What Dependence on Passive Income Would Mean to Me

If I tried to live on 4% of savings (the amount recommended as a safe drawdown) plus Social Security, I would experience a 35% pay cut. Not that it would matter, because I couldn’t live on 4% of what I have in savings anyway. Four percent of $583,000, the pre-stock fall amount, is a grand $23,320. Add my projected Social Security payments of $16,608 to that, and you get a munificent income of $39,928: a $22,072 cut in pay at retirement.

I can’t live on that. I’m barely living on what I earn.

In fact, as we speak my week-to-week budget is again in the red and about to go deeper therein: this afternoon the pool repair guy will clip me for $105, leaving me $4 in the hole against a budget supposed to last until the sixth. Today is the first. Thursday I have to go to the doctor; that will be a $20 copay, putting me $24 in the hole. If I have to buy prescription meds, add another $20 to that: $44 in the red. That means that even if I buy no food, no dog food, no gasoline, no toiletries, no cleaning goods-if I buy absolutely nothing-I will start next week $44 short. And this month I’ve had no extraordinary expenses, unless you call this afternoon’s overdue routine pool maintenance extraordinary.

I can’t let the pool ride until next week, because the pump and filter have slowed to the point where they’re not driving the system efficiently enough to keep the pool clean in an Arizona summer’s extreme weather conditions. Letting your pool go green is a violation of the law; the county flies over the city in helicopters, checking pools from the air. The fine for neglecting the pool would demolish my budget permanently.

The costs of gasoline and food are now so high that my budget will not cover all my routine needs. That’s while I’m earning $22,000 more than I will see during retirement, when about two-thirds of my income will be based on an optimistic projection of investment income.

These needs will never change: I always will have to eat, I always will have to maintain the dwelling I occupy, I always will have to transport myself around the city to purchase necessities.

You might say I simply haven’t reached my crossover point.
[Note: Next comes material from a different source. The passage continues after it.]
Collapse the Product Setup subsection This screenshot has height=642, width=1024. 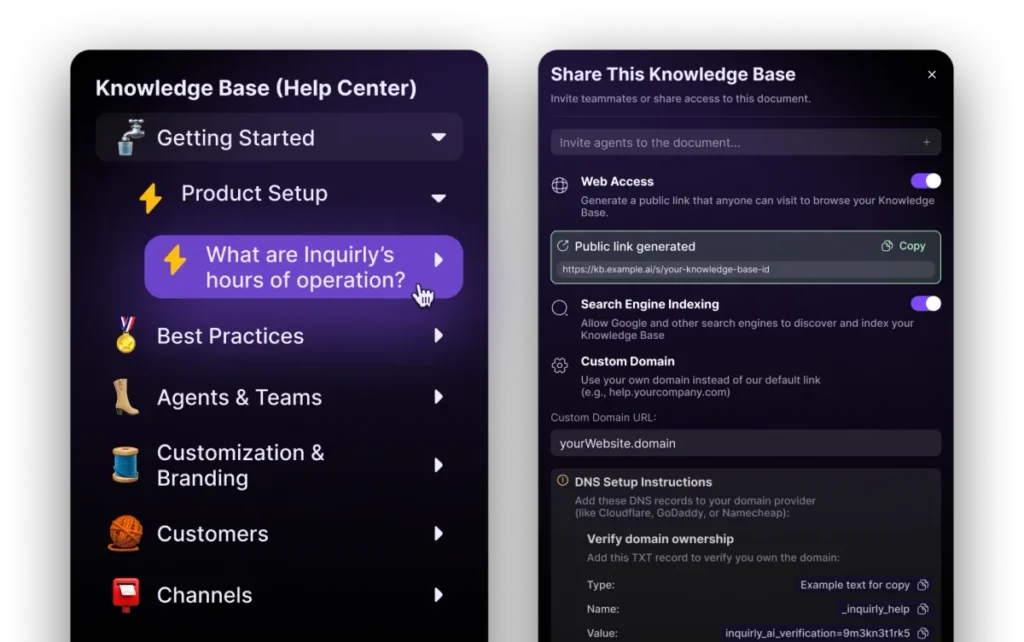(x=438, y=198)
I would reply that for most people, there is no crossover point.

What This Means for All of Us

The longer you work, the more you appear to earn: inflation alone pushes your salary higher through cost of living increases, and if you have a decent employer, you get occasional merit increases. But the more you earn, the more it takes to live. Even though my salary is high in absolute terms (the median income for a four-person family), the truth is that relative to the cost of living, it is the same or even lower than it was a year ago. So, probably, is yours.
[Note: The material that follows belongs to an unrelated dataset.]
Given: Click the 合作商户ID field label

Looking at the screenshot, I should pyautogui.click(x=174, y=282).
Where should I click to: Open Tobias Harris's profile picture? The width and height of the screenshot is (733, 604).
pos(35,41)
Lower, indeed: since May 2007, when I started the weekly budget plan, I was consistently in the black until the March/April 2008 cycle. Every budget cycle ended in the black overall…until inflation ticked up and income stayed static. Since April, I’ve been in the red almost every week. Because state employees received neither COLAs nor merit increases this year, costs have risen but my income has stayed static. Remember, if you retire when you reach the crossover point, income always stays static.

Let’s imagine, for example, if I were retired and would never see another merit pay increase; if the only increase I would see would be an occasional cost of living increase in Social Security, not necessarily granted every year; if every time the stock market dropped, I saw a cut in pay. Add to that the ever-increasing cost of Medicare.
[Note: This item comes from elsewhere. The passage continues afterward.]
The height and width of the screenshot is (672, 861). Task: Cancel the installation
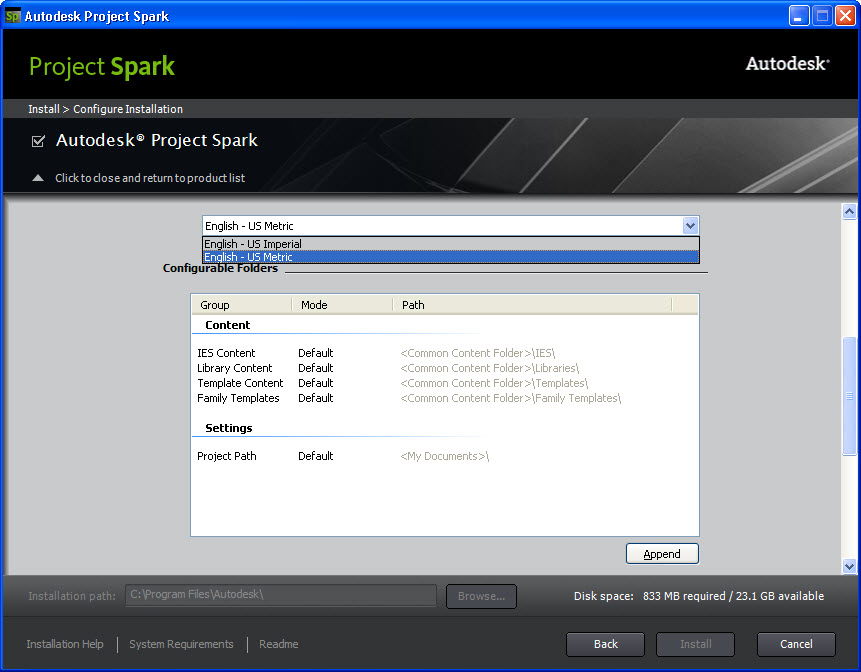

If I work until I’m 66 and we grant that I need about as much as I’m earning now to stay where I’m living and not be forced to move someplace cheaper, then the crossover point that would allow me to remain in my paid-off home would require income-generating savings of $1,134,800, and that amount would have to increase annually to keep up with inflation! In other words, the recommended 4% drawdown from life savings of over a million dollars combined with Social Security would not suffice to provide a person with enough income to live in my current modest (some would say “ascetic”), debt-free style.

Thus I would argue that unless you are part of a married couple, both of you are earning in the six figures, and you live frugally, stay out of debt, and save exuberantly, you are unlikely ever to see a real crossover point at which your passive income will cover your expenses for the rest of your life. This applies to most people who think of themselves as members of the middle class: teachers, midlevel administrators, shopkeepers, sales staff, police officers, fire fighters, most people in the trades, most government employees, just about anyone who inhabits a cube…virtually all of us.

What Can Be Done

If you are a young person, get out of debt, stay out of debt, and save every penny you can. Max out your employment-related savings plan, fully fund a Roth IRA every year, and put everything else you can into non-tax-deferred savings.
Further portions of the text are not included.